**TASK TO CARRY OUT:**
For this exercise, return the line containing "Given: Expand the" and every line after it through the end of the records below, without alteration.

**MATERIAL PROVIDED:**
·····

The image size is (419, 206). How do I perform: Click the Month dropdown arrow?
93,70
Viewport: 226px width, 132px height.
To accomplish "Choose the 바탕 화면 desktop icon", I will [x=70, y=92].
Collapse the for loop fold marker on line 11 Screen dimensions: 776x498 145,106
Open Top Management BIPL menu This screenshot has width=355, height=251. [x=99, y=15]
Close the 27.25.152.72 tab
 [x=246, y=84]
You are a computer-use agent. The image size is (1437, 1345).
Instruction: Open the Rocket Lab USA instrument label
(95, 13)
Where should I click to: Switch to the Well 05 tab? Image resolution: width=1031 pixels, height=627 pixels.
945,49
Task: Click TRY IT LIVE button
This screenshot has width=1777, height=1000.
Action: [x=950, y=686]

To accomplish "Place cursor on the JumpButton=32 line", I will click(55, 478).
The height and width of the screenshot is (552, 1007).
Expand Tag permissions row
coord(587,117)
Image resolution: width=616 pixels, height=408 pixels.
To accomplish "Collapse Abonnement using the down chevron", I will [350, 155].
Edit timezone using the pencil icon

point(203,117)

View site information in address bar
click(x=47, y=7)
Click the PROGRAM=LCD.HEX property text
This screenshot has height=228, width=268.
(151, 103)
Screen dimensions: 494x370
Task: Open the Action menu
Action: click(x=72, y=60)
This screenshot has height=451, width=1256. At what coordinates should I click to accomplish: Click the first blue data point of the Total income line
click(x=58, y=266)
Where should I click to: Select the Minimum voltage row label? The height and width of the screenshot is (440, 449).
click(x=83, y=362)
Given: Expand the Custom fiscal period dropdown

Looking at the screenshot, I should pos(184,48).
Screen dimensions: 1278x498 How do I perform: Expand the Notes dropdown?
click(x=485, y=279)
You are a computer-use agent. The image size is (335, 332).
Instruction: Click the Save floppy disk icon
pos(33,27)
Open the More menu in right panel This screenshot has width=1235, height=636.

·····

**ANSWER SPACE:**
Given: Expand the Custom fiscal period dropdown

Looking at the screenshot, I should pos(184,48).
Screen dimensions: 1278x498 How do I perform: Expand the Notes dropdown?
click(x=485, y=279)
You are a computer-use agent. The image size is (335, 332).
Instruction: Click the Save floppy disk icon
pos(33,27)
Open the More menu in right panel This screenshot has width=1235, height=636.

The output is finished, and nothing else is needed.